▸ Exercises to complete
- a) Summarize the passage on Roth conversions in two sentences.
- b) Please repeat the portion of the passage on Roth conversions that begins at the words "Converting a traditional" and stops after the words "of the IRS.".

▸ Given passage
Converting a traditional IRA to a Roth can shield your retirement savings from future tax increases, but there are pitfalls and trapdoors, too. You’ll owe taxes on a conversion, and the up-front tax bill could be higher than you expected—particularly if the conversion pushes you into a higher tax bracket. If your income tax rate drops significantly after you retire, the tax advantages could be modest or nonexistent. And as with any financial transaction that intersects with the tax code, you—or your financial adviser—must comply with multiple rules and regulations to avoid running afoul of the IRS.
Because many people, including retirees, believe taxes will rise in the future, Roth conversions are “trendy,” says Evan Beach, a certified financial planner with Campbell Wealth Management, in Alexandria, Va. “But you see people get over enthusiastic about it, and they don’t know what they’re doing.”

[Dataset excerpts]
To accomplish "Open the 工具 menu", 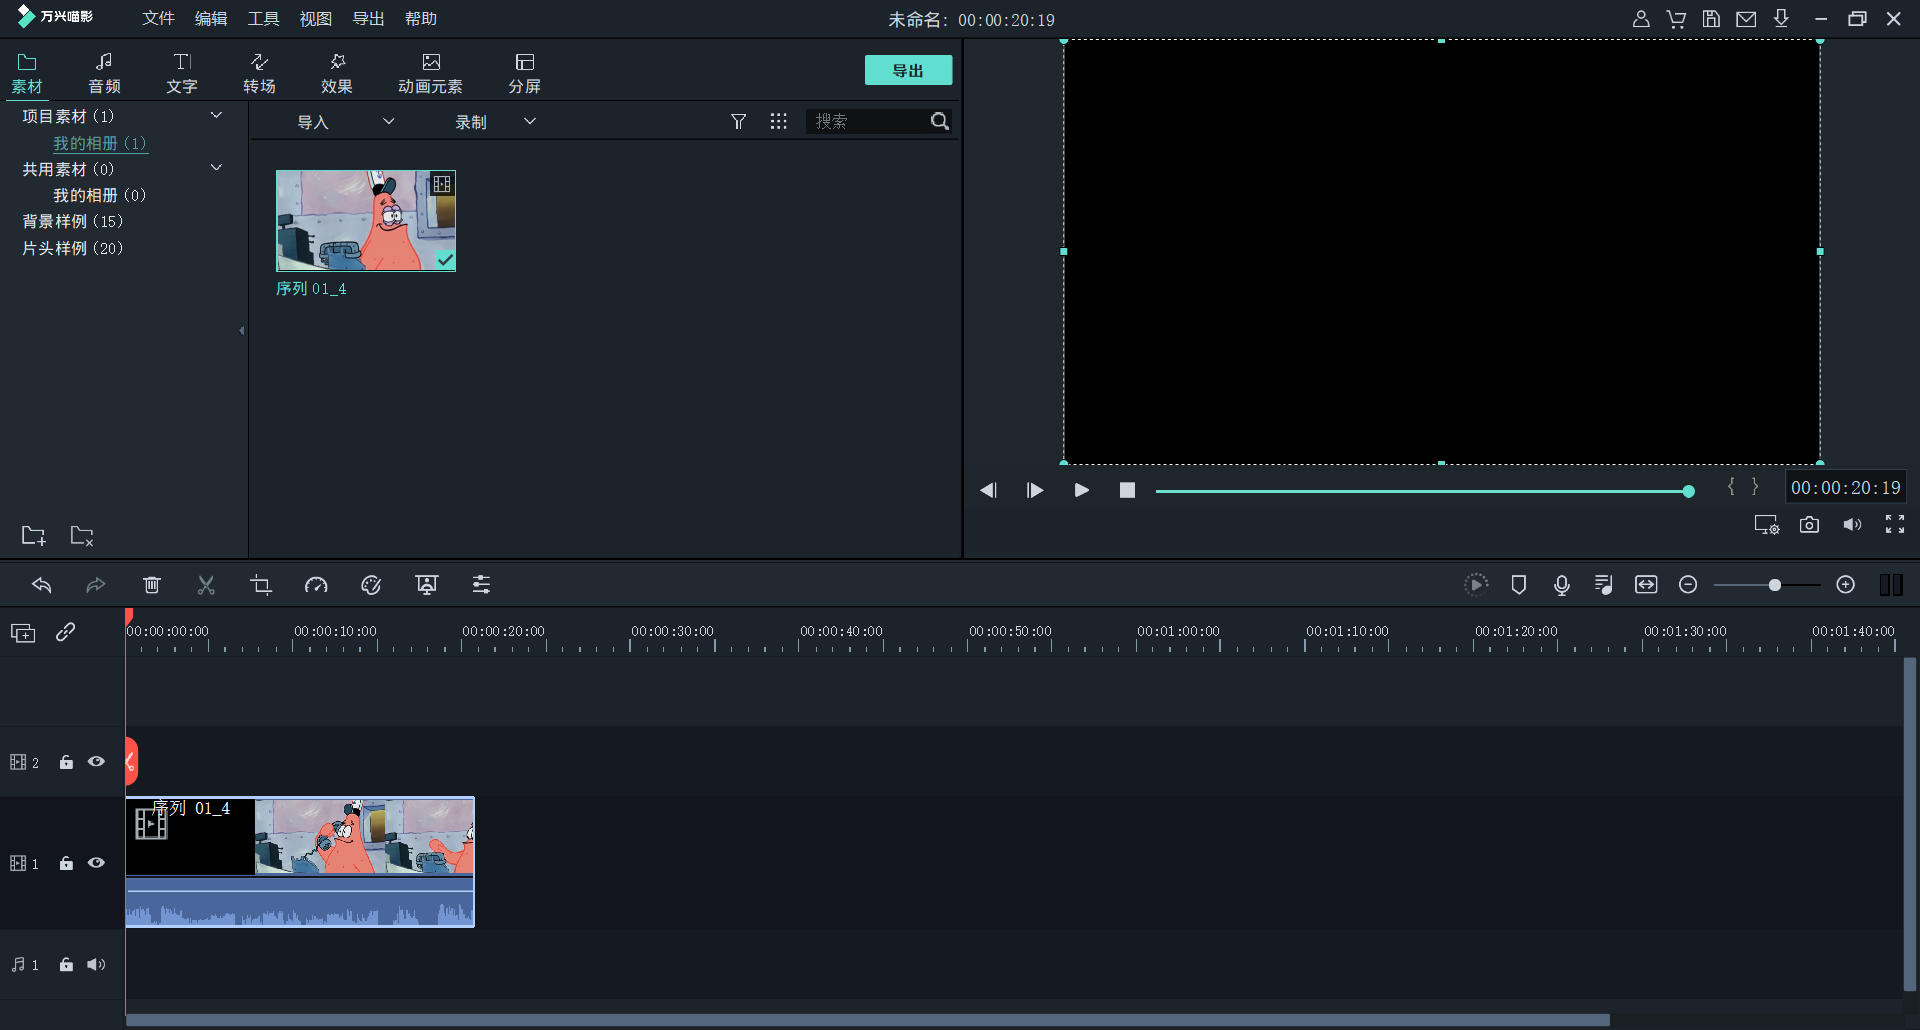I will [x=263, y=19].
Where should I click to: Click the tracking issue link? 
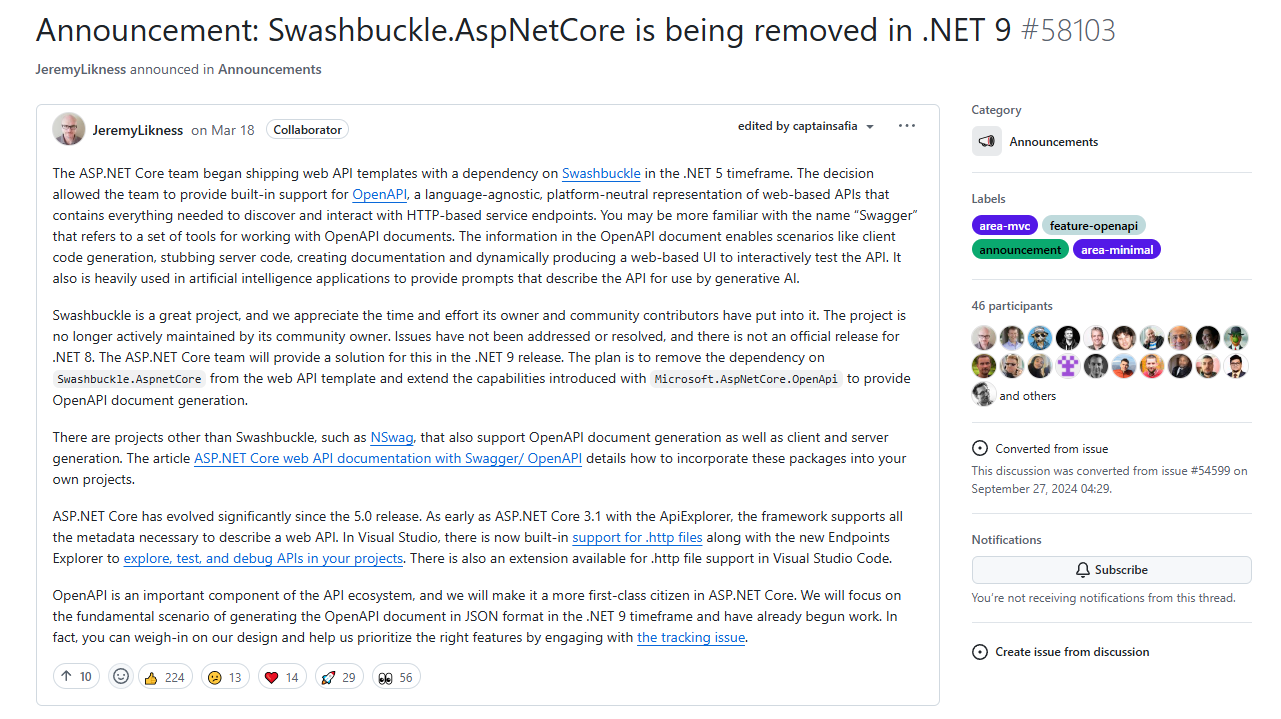[690, 637]
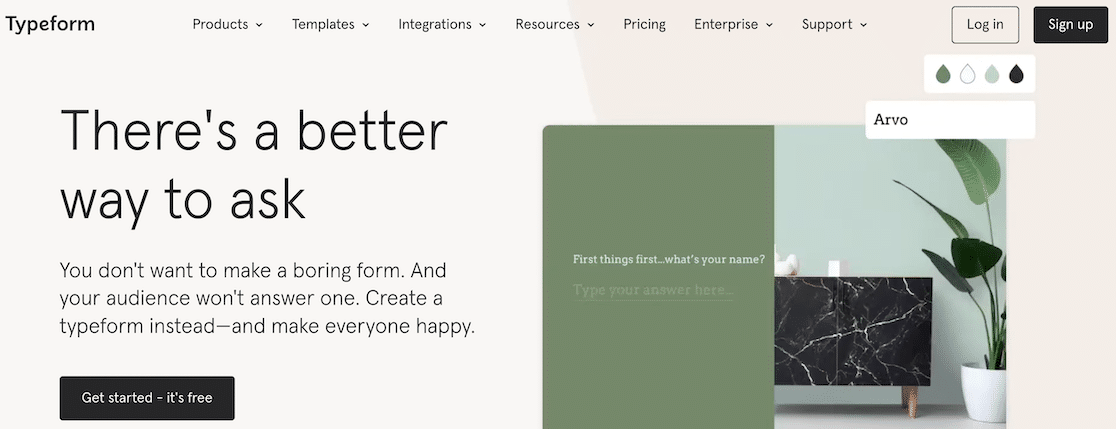Viewport: 1116px width, 429px height.
Task: Open the Templates menu
Action: pos(331,24)
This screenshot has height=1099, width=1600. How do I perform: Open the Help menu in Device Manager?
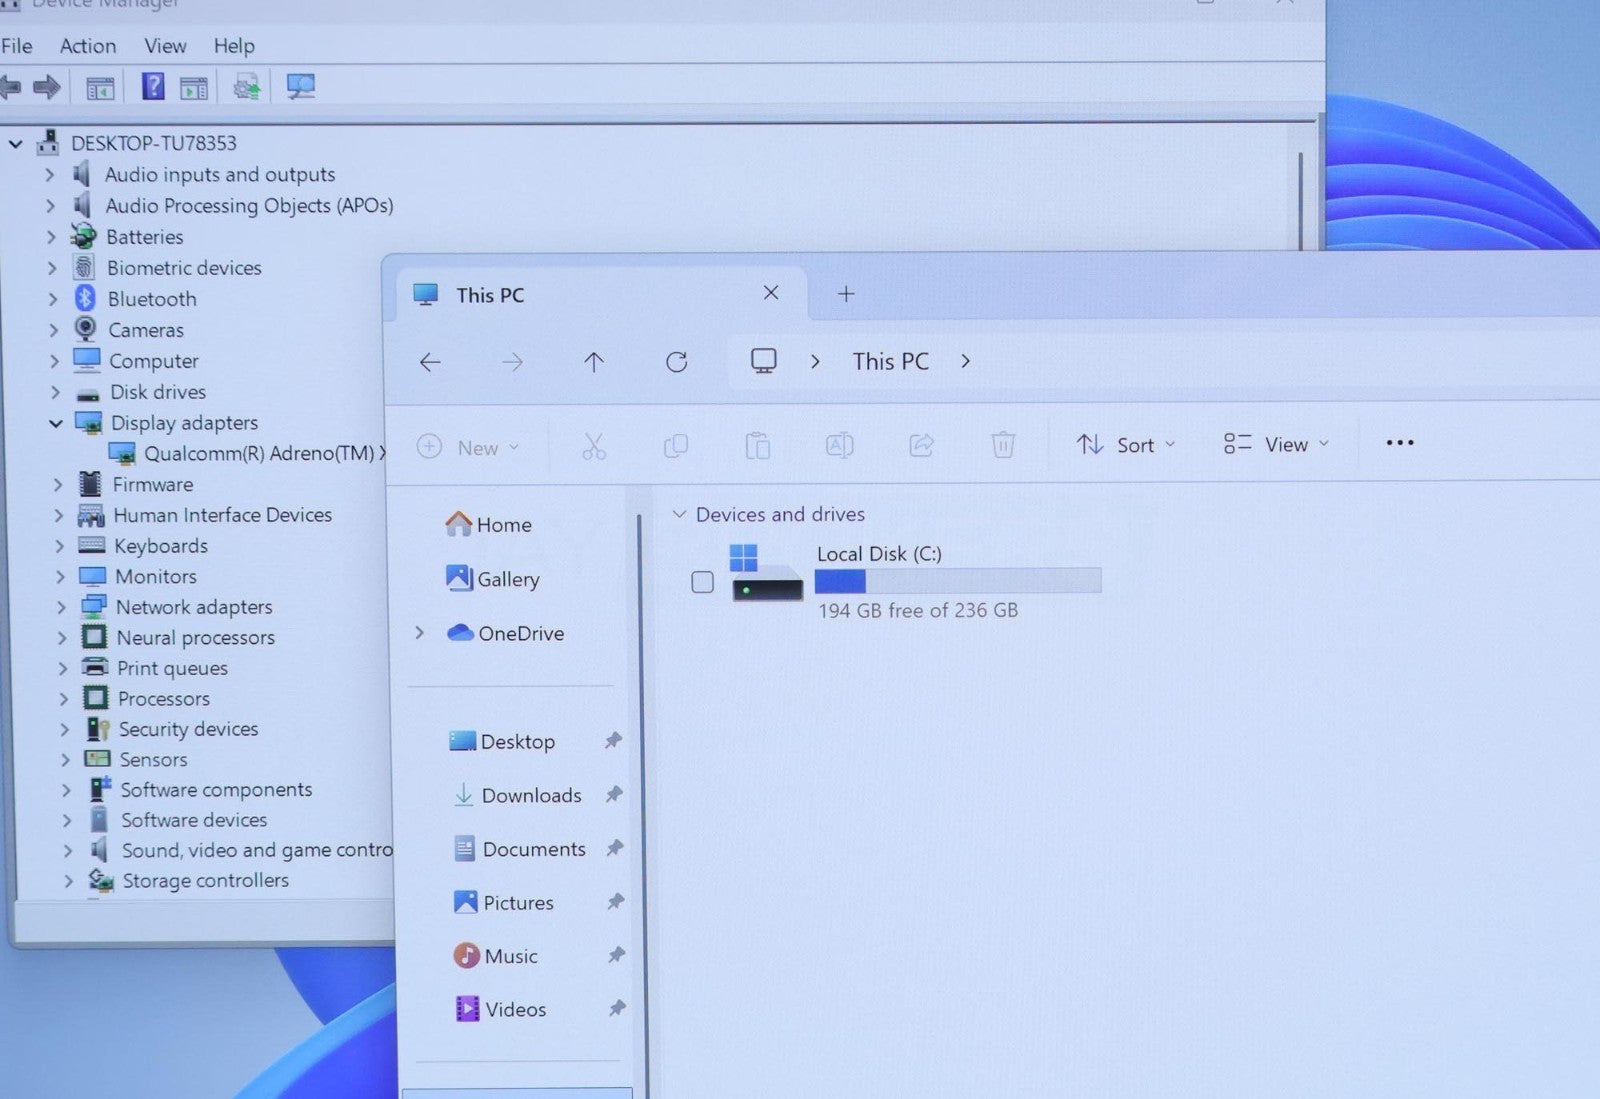(x=234, y=46)
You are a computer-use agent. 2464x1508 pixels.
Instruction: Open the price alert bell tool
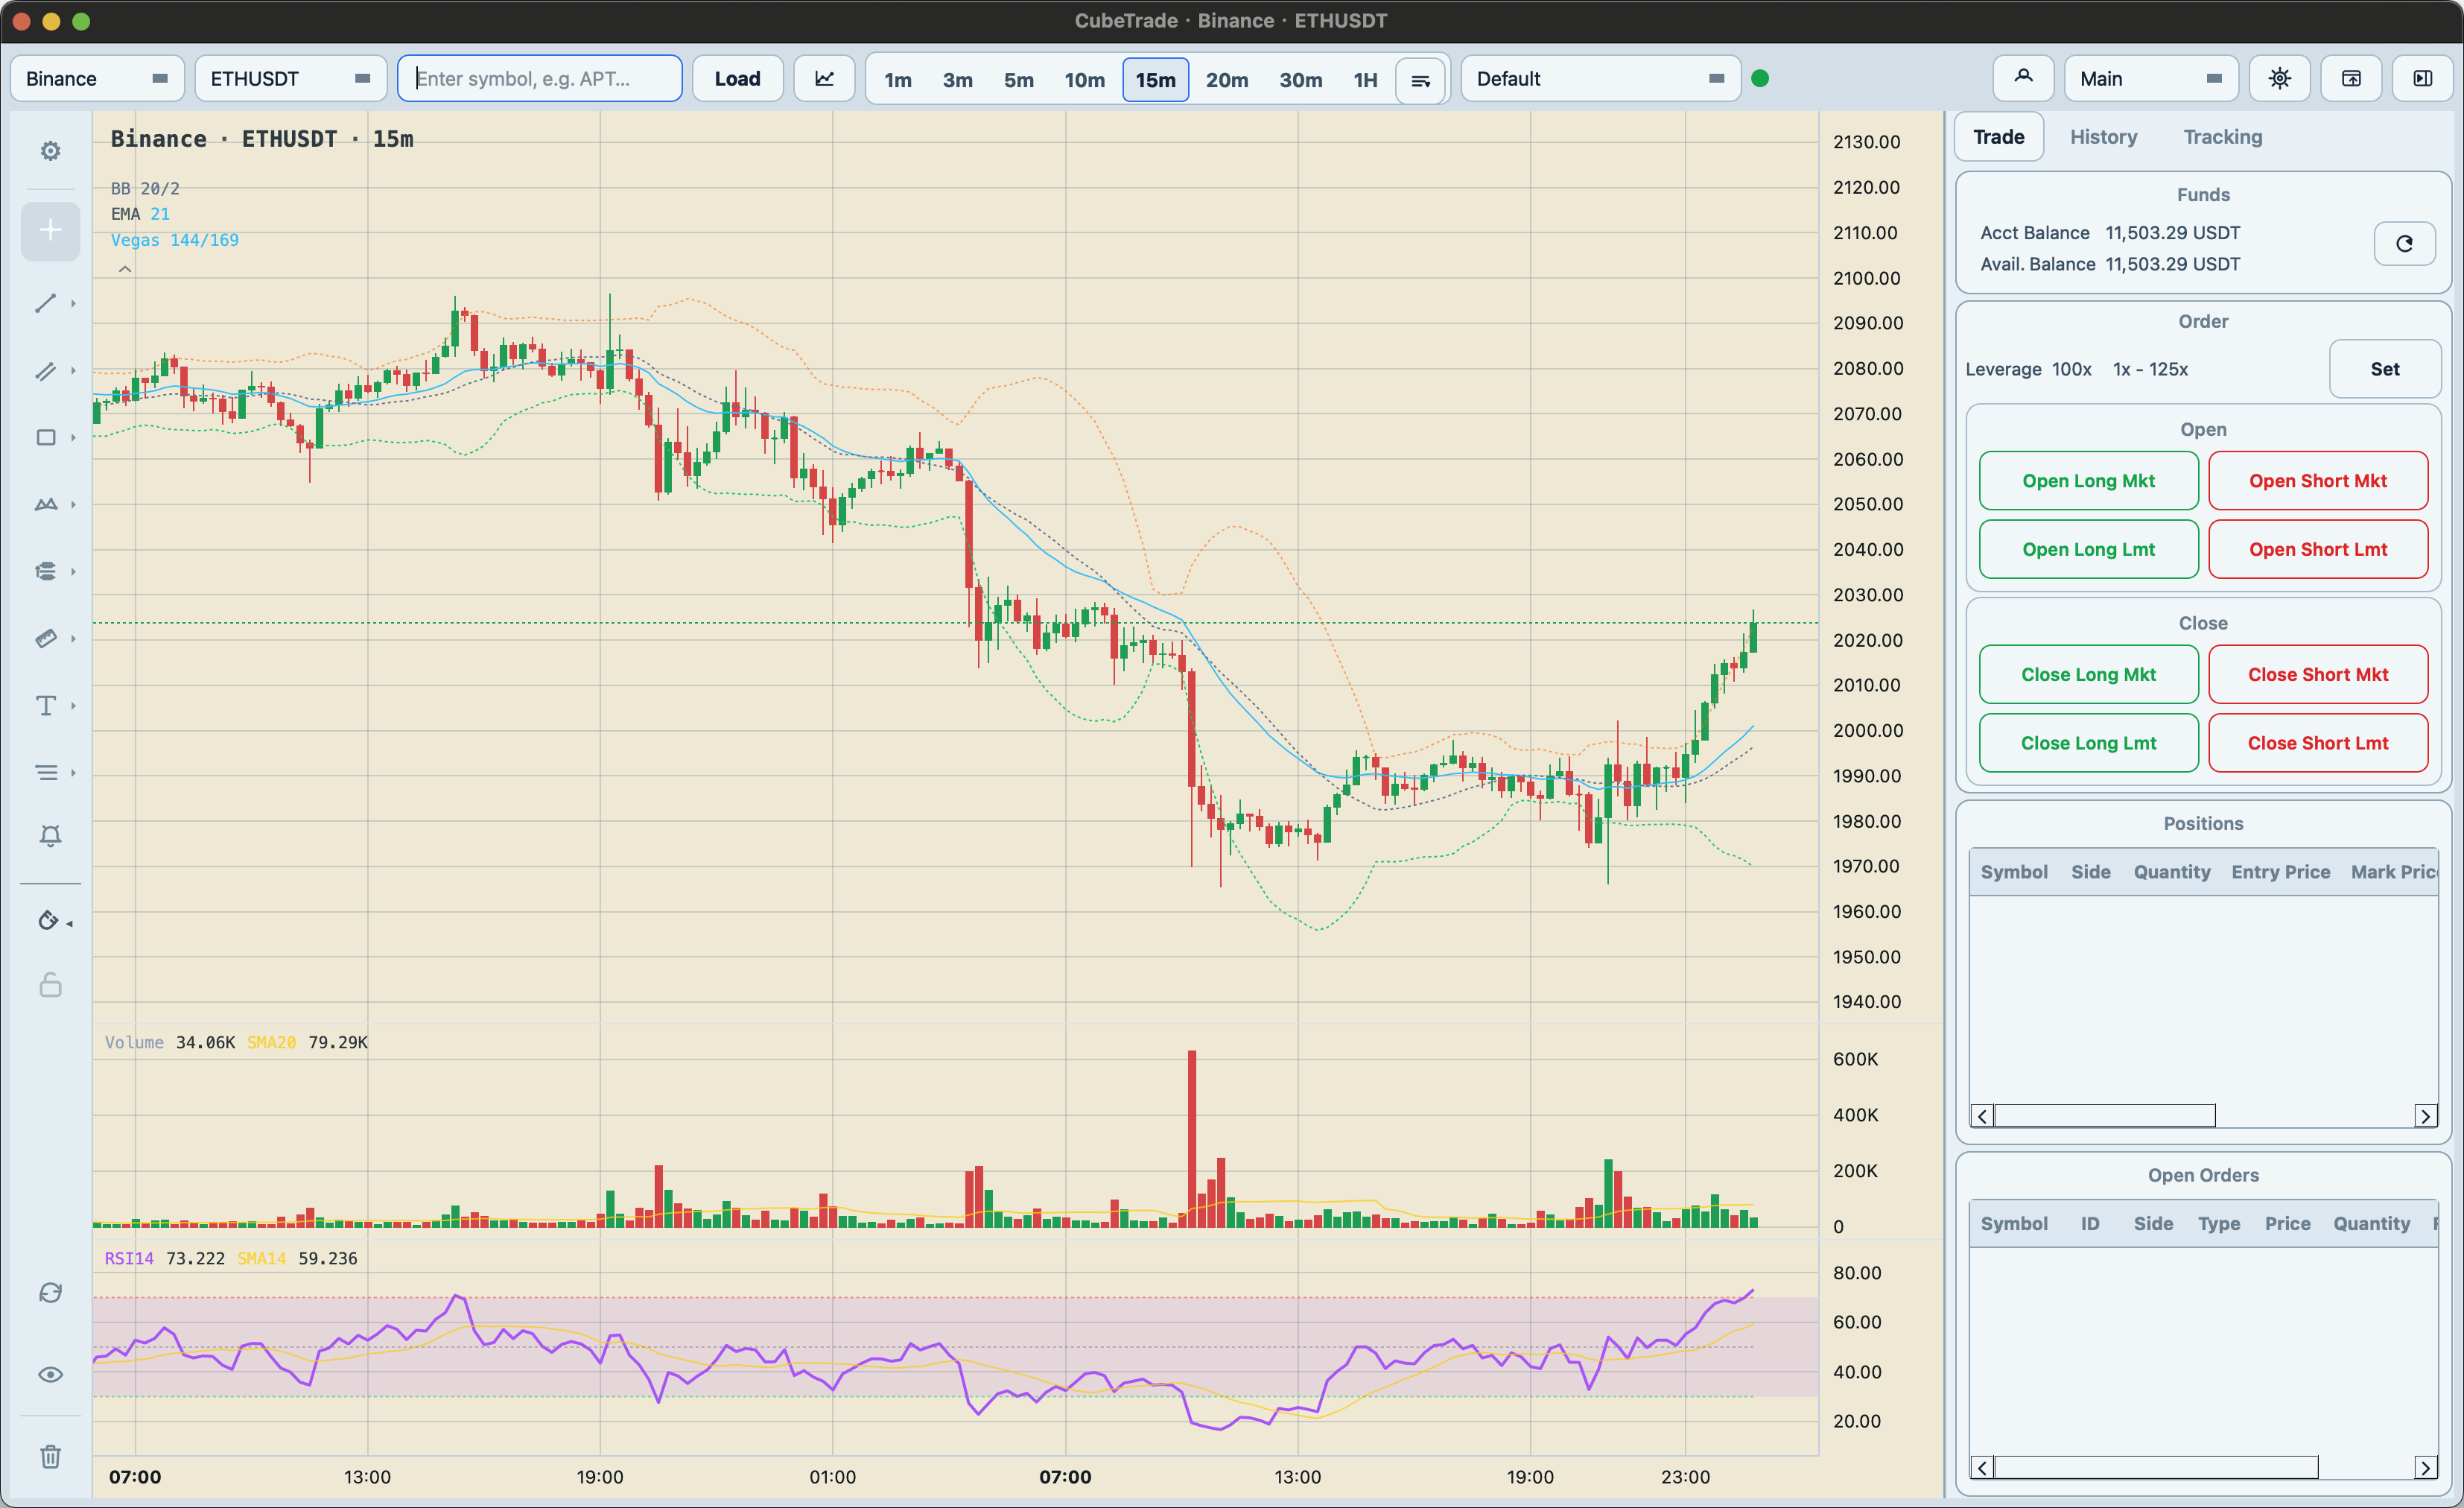click(50, 836)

▸ Numbered responses
- a) Converting a traditional IRA to a Roth can protect retirement savings from future tax increases, but the conversion is taxed, the up-front bill may be higher than expected, and the benefit could be small or nonexistent if your tax rate drops sharply in retirement. Certified financial planner Evan Beach says such conversions are "trendy" because many people expect taxes to rise, yet some become overly enthusiastic without knowing what they're doing.

- b)
Converting a traditional IRA to a Roth can shield your retirement savings from future tax increases, but there are pitfalls and trapdoors, too. You’ll owe taxes on a conversion, and the up-front tax bill could be higher than you expected—particularly if the conversion pushes you into a higher tax bracket. If your income tax rate drops significantly after you retire, the tax advantages could be modest or nonexistent. And as with any financial transaction that intersects with the tax code, you—or your financial adviser—must comply with multiple rules and regulations to avoid running afoul of the IRS.